Local authorities now have a role in public health for their citizens. Given that budgets are so squeezed that Kingston council is planning to pick up recycling only every other week, one would hope that if prevention was cheaper than cure, that this would be pursued wholeheartedly.

According to the publication linked above,

The key new duty for local authorities will be to take appropriate steps to improve the health of their population

We must therefore ask that if there is a way to dramatically improve public health through integrating low-impact exercise into the daily routine, how stupid would we be to not grab that with both hands?

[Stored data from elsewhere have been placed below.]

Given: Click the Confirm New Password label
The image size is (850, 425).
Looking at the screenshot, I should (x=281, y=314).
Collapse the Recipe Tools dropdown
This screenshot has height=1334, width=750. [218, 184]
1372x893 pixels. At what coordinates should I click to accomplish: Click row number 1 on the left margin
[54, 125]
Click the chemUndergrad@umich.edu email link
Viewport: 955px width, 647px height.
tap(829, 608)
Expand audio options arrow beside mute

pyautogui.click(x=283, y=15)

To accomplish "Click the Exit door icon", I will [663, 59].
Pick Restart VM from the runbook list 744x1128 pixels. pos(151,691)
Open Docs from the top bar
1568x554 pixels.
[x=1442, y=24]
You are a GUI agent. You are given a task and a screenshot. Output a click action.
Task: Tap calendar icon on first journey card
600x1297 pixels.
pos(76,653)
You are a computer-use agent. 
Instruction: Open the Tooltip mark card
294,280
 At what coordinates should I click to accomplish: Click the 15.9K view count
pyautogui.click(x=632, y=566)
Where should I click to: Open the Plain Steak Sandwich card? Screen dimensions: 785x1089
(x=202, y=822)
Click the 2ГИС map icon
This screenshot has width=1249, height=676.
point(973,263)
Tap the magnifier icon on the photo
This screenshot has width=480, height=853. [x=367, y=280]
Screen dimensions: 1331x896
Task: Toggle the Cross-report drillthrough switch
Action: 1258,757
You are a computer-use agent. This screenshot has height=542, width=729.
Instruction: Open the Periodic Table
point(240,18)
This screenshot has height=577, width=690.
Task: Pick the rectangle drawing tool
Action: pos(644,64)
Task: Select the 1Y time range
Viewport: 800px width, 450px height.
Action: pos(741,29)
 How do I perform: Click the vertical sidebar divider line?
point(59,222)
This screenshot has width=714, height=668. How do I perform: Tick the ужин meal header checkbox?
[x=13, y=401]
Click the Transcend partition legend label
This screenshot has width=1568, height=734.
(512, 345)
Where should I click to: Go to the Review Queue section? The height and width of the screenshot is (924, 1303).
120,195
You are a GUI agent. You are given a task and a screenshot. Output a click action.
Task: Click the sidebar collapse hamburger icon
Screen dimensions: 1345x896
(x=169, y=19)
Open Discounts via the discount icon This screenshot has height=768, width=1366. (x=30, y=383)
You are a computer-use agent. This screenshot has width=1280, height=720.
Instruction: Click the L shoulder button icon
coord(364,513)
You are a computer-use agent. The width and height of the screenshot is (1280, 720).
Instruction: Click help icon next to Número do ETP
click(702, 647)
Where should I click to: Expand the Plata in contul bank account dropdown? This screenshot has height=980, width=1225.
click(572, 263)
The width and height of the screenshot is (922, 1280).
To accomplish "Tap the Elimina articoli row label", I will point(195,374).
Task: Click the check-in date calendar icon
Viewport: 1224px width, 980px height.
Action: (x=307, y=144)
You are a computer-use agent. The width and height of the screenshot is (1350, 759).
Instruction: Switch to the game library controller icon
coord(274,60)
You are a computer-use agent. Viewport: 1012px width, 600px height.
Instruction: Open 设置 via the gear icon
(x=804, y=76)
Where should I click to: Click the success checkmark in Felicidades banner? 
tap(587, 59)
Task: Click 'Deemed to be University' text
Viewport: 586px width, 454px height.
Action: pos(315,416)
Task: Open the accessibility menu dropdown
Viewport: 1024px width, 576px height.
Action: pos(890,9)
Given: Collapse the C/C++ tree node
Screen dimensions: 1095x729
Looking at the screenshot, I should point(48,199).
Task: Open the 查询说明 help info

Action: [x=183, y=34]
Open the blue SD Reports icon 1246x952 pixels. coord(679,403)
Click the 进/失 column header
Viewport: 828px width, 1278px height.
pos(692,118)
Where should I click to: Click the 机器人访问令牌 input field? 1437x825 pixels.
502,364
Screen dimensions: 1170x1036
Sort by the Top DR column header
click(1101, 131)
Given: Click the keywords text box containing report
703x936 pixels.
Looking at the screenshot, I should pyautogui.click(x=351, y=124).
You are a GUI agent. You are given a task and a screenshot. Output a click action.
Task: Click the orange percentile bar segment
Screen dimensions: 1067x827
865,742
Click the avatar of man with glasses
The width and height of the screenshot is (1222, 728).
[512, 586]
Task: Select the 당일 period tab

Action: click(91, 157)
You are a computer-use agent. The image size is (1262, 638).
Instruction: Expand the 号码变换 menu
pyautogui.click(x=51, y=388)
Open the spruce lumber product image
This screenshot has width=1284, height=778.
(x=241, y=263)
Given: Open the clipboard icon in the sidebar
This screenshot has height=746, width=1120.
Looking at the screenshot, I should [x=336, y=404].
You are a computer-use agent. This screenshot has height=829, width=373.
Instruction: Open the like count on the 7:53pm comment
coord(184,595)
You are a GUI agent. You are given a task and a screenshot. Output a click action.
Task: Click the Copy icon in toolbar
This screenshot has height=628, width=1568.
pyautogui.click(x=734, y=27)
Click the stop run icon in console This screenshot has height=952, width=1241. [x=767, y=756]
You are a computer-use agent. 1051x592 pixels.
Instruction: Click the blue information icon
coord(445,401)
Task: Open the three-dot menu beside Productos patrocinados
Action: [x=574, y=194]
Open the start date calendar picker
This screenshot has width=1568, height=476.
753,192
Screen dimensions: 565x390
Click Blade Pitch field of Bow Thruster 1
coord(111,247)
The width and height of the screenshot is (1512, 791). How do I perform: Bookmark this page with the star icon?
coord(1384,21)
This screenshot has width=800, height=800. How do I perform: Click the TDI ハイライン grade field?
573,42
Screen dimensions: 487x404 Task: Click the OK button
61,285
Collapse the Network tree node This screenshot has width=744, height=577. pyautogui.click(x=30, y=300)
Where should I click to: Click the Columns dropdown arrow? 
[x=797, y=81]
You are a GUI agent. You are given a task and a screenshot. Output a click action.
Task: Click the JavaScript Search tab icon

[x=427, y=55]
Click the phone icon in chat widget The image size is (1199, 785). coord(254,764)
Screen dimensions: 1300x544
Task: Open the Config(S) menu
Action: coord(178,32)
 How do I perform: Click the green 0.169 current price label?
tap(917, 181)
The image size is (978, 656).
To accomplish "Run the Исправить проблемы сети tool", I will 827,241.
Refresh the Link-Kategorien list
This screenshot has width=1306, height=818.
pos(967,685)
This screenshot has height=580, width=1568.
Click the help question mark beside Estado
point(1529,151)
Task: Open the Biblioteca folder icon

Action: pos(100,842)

Health benefits of cycling

Everyday cycling has proven health benefits. The term “everyday cycling” is used because this isn’t referring to kitting up in lycra and cycling for 100 miles. Britain is so sedentary that replacing the drive to school or the shops with a ride in jeans and a coat will have dramatic benefits.
Our current health budget spends millions on:

  • anti depressants
  • mobility for the elderly
  • mental health issues
  • air quality, lung conditions, asthma
  • the consequences of not providing for an active lifestyle among school children and the elderly

All of these problems are reduced by cycling. It’s a low impact activity, with almost no downside. So why aren’t we all on our bikes? I would hypothesise that there are two key reasons:

  • People don’t want to cycle amongst traffic
  • It’s sufficiently easy to drive by car

The two are linked: overcoming the first point and making it safe and convenient to cycle reduces the level of inconvenience that people are prepared to accept when driving. Thus people will ride more and drive less, causing a positive impact on their health. This has been observed in the Netherlands, where bike use is routine for short journeys for which UK residents take a car.

What about the young? We’ve seen children’s diets being scrutinised in recent years – and rightly so. But twenty minutes of exercise a day would have a massive benefit on ADHD among children. Why hope that an organised gym session is arranged for children? Build exercise into their daily lives by making it safe for them too bike to school.

And employers who complain about staff off sick? You can halve your number of sick days by cycling for 30 minutes, five times a week.

The GP View

My sister-in-law is a GP. I asked her view on the benefits of cycling.

Cycling is of the best cardio-vascular activities that you can do. Unlike running, it isn’t weight bearing so it’s easy to get started. Beginners can also ride for longer than they can run. The benefits extend beyond cardiovascular, it’s great for people with complaints like SAD. It’s just brilliant! Most people have a bike and you don’t need any special great so you can get started with it.

Fairly positive then with few, if any, downsides.

Conclusion

Kingston Council is in a position of incredible opportunity. They’ve been given funding to provide cycling facilities suitable for the young and the elderly, that will invite the take-up of everyday cycling by these groups. If done right, this means that TfL will pay to benefit the health of Kingston’s citizens.
However, for the council to see this positive difference in health and well-being, they need to make all the mini-Holland schemes appealing to children and older citizens. The current proposals will not reach this goal, in that they continue to use infrastructure that has failed over a period of decades.

The health dividend that is reaped depends entirely on the quality of investment. If Kingston or any local authority wishes to have an ongoing health dividend, they must invest in blue chip infrastructure that will attract people to riding and out of their cars.